Decades Ago, He Was in Jail—Now He's a Nike Executive Advocating for Formerly Incarcerated People to Get Second Chances

Aurelien Meunier | PSG | Getty Images

Today, Larry Miller is the chairman of Nike's Jordan Brand. He spent decades rising up the ranks at companies like Campbell Soup, Kraft Foods and the NBA's Portland Trail Blazers.

The whole time, he kept a dark secret: In 1965, at age 16, Miller pleaded guilty to the second-degree murder of another teenager in Philadelphia, serving four and a half years in prison. Shortly after, he served another five for a series of armed robberies.

Miller was publicly identified in the Philadelphia Daily News after pleading guilty to the murder charge, according to research conducted by Sports Illustrated, but nobody seemed to notice as he entered and progressed through the corporate world. It stayed that way until October, when he and his daughter Laila Lacy announced they were co-writing and publishing a tell-all memoir, "Jump: My Secret Journey From the Streets to the Boardroom."

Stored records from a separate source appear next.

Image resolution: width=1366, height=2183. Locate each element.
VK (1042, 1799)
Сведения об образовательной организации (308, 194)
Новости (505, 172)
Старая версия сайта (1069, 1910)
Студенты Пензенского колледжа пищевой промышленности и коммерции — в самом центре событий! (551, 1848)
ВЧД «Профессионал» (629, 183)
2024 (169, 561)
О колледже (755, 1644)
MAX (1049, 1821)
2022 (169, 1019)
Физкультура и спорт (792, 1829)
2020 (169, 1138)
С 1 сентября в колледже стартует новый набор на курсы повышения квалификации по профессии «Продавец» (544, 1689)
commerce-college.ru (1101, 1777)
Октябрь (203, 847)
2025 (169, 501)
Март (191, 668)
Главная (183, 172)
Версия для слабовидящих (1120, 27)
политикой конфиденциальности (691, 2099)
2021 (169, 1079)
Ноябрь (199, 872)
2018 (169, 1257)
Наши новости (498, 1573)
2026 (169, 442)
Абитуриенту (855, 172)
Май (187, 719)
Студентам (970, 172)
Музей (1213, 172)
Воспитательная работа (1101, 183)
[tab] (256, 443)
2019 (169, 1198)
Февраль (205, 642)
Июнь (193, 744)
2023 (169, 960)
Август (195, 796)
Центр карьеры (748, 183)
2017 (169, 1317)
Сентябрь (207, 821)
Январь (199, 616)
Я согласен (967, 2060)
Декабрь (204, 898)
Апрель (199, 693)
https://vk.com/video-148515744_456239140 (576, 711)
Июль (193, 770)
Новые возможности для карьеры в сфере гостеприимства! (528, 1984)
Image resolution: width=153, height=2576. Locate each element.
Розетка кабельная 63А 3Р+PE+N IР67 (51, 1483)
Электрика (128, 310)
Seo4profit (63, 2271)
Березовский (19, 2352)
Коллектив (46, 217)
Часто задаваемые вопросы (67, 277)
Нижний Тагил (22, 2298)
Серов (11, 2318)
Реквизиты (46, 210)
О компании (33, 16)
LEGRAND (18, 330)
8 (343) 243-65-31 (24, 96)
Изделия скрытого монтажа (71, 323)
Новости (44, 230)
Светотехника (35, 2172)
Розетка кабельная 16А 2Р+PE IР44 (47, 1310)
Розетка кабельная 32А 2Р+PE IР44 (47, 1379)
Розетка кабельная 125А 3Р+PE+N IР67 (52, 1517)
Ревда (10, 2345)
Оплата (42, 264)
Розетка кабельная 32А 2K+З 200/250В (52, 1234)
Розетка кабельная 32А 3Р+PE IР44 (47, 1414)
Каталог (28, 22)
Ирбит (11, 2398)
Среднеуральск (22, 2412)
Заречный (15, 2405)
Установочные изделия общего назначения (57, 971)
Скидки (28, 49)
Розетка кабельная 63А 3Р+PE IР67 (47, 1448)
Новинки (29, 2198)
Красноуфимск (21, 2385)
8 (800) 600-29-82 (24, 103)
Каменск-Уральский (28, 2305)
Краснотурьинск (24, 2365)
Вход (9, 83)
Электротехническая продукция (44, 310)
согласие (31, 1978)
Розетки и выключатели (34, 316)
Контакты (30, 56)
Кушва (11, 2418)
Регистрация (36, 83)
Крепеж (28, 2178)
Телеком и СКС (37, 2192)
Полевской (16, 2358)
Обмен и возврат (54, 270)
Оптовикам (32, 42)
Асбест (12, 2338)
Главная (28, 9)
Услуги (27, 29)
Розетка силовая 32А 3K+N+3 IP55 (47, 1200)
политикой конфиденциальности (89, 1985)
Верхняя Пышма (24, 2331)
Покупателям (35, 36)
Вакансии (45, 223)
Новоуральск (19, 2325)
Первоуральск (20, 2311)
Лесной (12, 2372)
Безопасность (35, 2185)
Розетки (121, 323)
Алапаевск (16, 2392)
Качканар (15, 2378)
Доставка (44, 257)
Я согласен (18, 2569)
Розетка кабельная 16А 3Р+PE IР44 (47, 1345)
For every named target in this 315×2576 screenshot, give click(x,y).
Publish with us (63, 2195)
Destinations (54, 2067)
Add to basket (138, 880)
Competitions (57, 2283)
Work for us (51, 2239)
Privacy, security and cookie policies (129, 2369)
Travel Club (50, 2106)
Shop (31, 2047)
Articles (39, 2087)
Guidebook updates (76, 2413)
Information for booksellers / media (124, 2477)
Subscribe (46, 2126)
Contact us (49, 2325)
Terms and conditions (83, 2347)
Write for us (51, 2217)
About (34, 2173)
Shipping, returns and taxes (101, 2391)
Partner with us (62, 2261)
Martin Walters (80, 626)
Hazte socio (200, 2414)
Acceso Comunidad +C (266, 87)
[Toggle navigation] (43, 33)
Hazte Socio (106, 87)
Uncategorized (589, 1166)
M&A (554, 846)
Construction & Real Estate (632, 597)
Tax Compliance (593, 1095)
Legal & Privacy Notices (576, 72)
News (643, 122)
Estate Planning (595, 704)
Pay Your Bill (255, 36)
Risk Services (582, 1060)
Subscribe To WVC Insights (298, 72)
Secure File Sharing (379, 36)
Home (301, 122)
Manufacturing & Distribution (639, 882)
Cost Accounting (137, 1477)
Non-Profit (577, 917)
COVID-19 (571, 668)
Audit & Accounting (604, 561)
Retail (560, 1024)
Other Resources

The memoir published last month — and writing it was freeing, Miller told Sports Illustrated in October. More importantly, he said: He hoped it could prove that formerly incarcerated people are capable of rehabilitation and success.

"It's really about making sure that people understand that formerly incarcerated people can make a contribution," Miller said. "And that person's mistake, or the worst mistake that they make in their life, shouldn't control what happens with the rest of [their] life."

Miller, now in his 70s, added that "some of the most creative, intelligent, smart people" he has met were in prison. All of their talents and abilities were "being wasted inside the jails," he said.

While incarcerated, Miller pursued an education using Pell grants available to inmates. Then, he attended college through a day-release program. On Sunday, he told CNN that the experience "made me start to believe that I could actually change my life."

Around the same time as his release, he graduated from Temple University at age 30. He was an interview away from landing a position at a major accounting firm when he decided to disclose his criminal background. He didn't get the job, and spent the rest of his career hiding his previous incarceration.

Miller told Sports Illustrated he never lied on an application, but could usually find loopholes. Most applications only asked if he'd been convicted in the prior five years, he said. But as he became more successful, he started suffering migraine headaches and nightmares.

"There was always this tension and this fear that somehow this is going to come out, and it's going to ruin everything I've built up to this point," he told CNN.

Lacy told Sports Illustrated that she spent years encouraging Miller to break that tension by writing the book. And Miller said he consulted with a close circle of friends and colleagues, including NBA legend Michael Jordan and Nike co-founder Phil Knight, before deciding to do it.

Ahead of the book's release, some controversy did erupt: The family of the teenager Miller killed in 1965 felt blindsided, especially when the Sports Illustrated article publicly named the victim, then-18-year-old Edward White.

In December, Miller met with White's sister, Barbara Mack, and his two children, Hasan Adams and Azizah Arline. Mack and Adams told the New York Times they could forgive Miller. Arline said she needed more time.

According to the Times, Miller in is discussions with the family to establish a scholarship foundation, funded in perpetuity, to help White's descendants — and potentially others, too — attend college or trade school.

"If nothing else comes out of this book … the most important thing for me is to be able to know that in spite of the pain and hurt I caused their family, that they're willing to forgive me," Miller told CNBC's "The News with Shepard Smith" last month.